**Text section**
++++++

FINANCIAL CONDITION, LIQUIDITY AND CAPITAL RESOURCES

    In July 1998, Jan Bell consummated the acquisition of Mayor's Jewelers, Inc.
("Mayor's"). Total consideration consisted of approximately $18 million cash, 2
million shares of Jan Bell Marketing, Inc. common stock and the refinancing of
Mayor's outstanding debt through a new $80 working capital facility with a
syndicate of banks led by Citicorp, U.S.A., Inc. Following the closing and at
August 1, 1998, Jan Bell had approximately $41 million outstanding under its new
facility and cash and cash equivalents totaling $5.6 million.

    The Company has entered into a new working capital facility of $80 million
with the right to request an increase up to $110 million with a syndicate of
banks led by Citicorp, U.S.A., Inc. The agreement contains covenants which
require the Company to maintain financial ratios including leverage ratio, fixed
charge ratio, and tangible net worth, and also limits capital expenditures,
incurrence of additional debt, and prohibits payment of dividends.

    The Company's working capital requirements are directly related to the
amount of inventory required to support its retail operations. The inventory
increase as of August 1, 1998 of $71 million is the result of the inventory
acquired in connection with the acquisition of Mayor's. In addition, inventory
levels are expected to increase as a result of the Company's agreement with
Value America, Inc., an Internet based distribution retailer that offers a wide
selection of consumer products for sale at its Internet site
WWW.VALUEAMERICA.COM. For the remainder of Fiscal 1998, based on discussions
with Sam's, the Company expects a very limited increase in the number of leased
departments it operates. However, Sam's has agreed to provide the Company with
additional counter space during the Holiday selling season which will
necessitate an increase in inventory levels. The Company believes that these
increases in the Company's inventory levels will result in higher sales and
gross margin dollars.

    Related to the integration of Mayor's, the Company is evaluating its
potential capital expenditure requirements for the remainder of Fiscal 1998 that
involve primarily investments in computer equipment, Mayor's store locations
(new stores or remodeling), additional Sam's Club fine jewelry departments or
refurbishings, and the expansion of the Company's executive offices in Sunrise,
Florida. Excluding the results of this evaluation, the Company's capital
expenditures are projected not to exceed $3 million.

    The Company's business is highly seasonal, with seasonal working capital
needs peaking in October and November before the holiday selling season.

    The Company believes that its cash on hand, projected cash from operations
and availability under the working capital facility will be sufficient to meet
its anticipated working capital and capital expenditure needs for the remainder
of Fiscal 1998. There can, however, be no assurance that the Company's future
operating results will be sufficient to sustain any debt service and working
capital needs.

NEW ACCOUNTING PRONOUNCEMENTS

       In June 1997, Statement of Financial Accounting Standards ("SFAS") No.
131, "Disclosures about Segments of an Enterprise and Related Information," was
issued. SFAS No. 131 establishes standards for the way that public companies
report selected information about operating segments in annual financial
statements and requires that such companies report selected information about
segments in interim financial reports issued to shareholders. SFAS No. 131,
which supersedes SFAS No. 14, "Financial Reporting for Segments of a Business
Enterprise,"

++++++

**Supplied data**
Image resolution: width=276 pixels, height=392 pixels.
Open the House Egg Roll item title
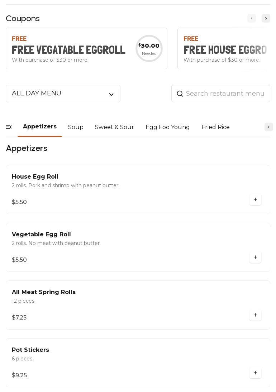pyautogui.click(x=35, y=177)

++++++

**Stated problem 1**
List the kinds of investment that the financial condition text says the Company's capital expenditure evaluation mainly involves.
**Stated problem 2**
Reproduce word for word everything in the financial condition text from "Related to the integration" down to "exceed $3 million.".
The material has nothing to do with the financial condition text.

**Written response 1**
- Computer equipment
- Mayor's store locations (new stores or remodeling)
- Additional Sam's Club fine jewelry departments or refurbishings
- Expansion of the Company's executive offices in Sunrise, Florida

**Written response 2**
Related to the integration of Mayor's, the Company is evaluating its
potential capital expenditure requirements for the remainder of Fiscal 1998 that
involve primarily investments in computer equipment, Mayor's store locations
(new stores or remodeling), additional Sam's Club fine jewelry departments or
refurbishings, and the expansion of the Company's executive offices in Sunrise,
Florida. Excluding the results of this evaluation, the Company's capital
expenditures are projected not to exceed $3 million.